Dev Med Child Neurol. 2006 Feb;48(2):85-9.
Autism following a history of newborn encephalopathy: more than a coincidence?
Badawi N1, Dixon G, Felix JF, Keogh JM, Petterson B, Stanley FJ, Kurinczuk JJ.
Author information
1Department of Neonatology, The Children's Hospital at Westmead, University of Sydney, Australia.
Abstract
Between June 1993 and December 1996, 276 term newborn infants with encephalopathy and 564 randomly selected term controls were enrolled in a population-based study of moderate and severe term newborn encephalopathy (NE) in Western Australia. During comprehensive neurobehavioural and cognitive follow-up of all patients and controls at 3 years and again at 5 years of age we found an unexpected but strong association between NE and autism spectrum disorders (ASDs). A diagnosis of ASD by age 5 years was reached using criteria according of the Diagnostic Statistical Manual, 4th edition. Linking records to the Western Australian Disability Services Commission Register ensured that no child in the study with ASD was missed. By age 5 years, 37 (13.4%) infants with NE and one (0.2%) control had died.

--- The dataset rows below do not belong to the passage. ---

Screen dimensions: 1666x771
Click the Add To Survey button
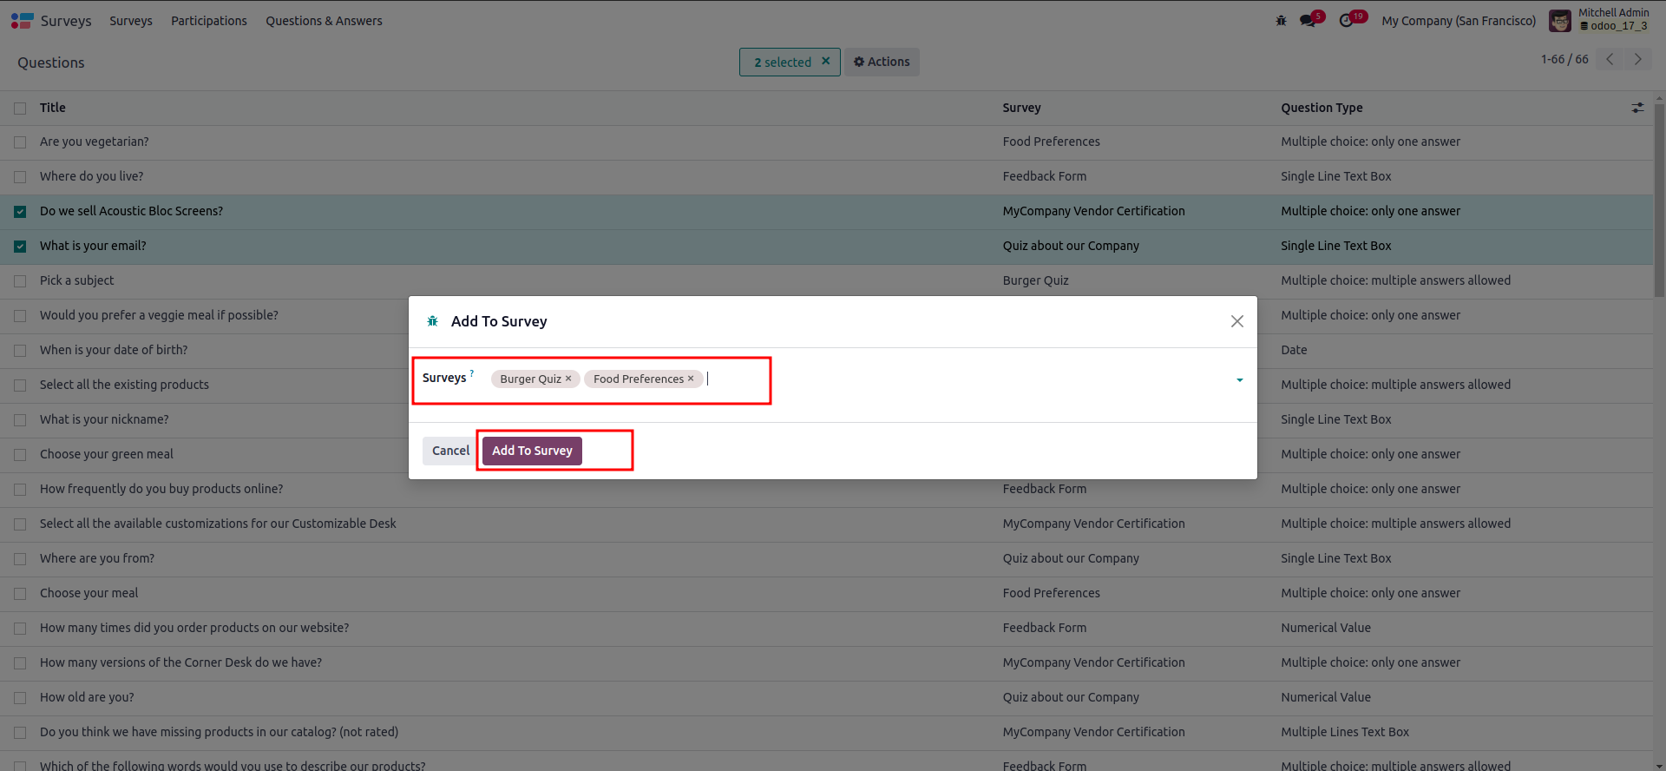(x=532, y=451)
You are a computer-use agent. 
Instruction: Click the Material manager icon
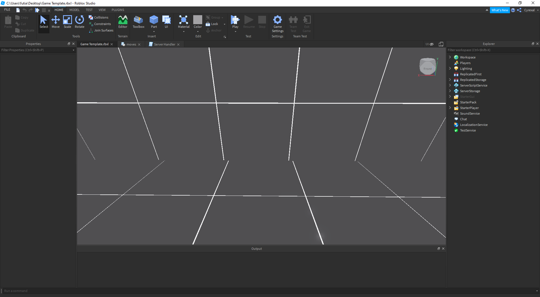tap(184, 20)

Among the 239 survivors of NE, 12 (5%) were diagnosed with an ASD. Of these, 10 (4.2%) met the full criteria for autism, one had pervasive developmental disorder-not otherwise specified, and one had Asperger syndrome. Among the 563 surviving controls, five (0.8%) were diagnosed with an ASD: three with autism, one with autism/possible Asperger syndrome, and one with Asperger syndrome. Compared with the controls, the children who had experienced NE were 5.9 times (95% confidence interval 2.0-16.9) more likely to have been diagnosed with an ASD.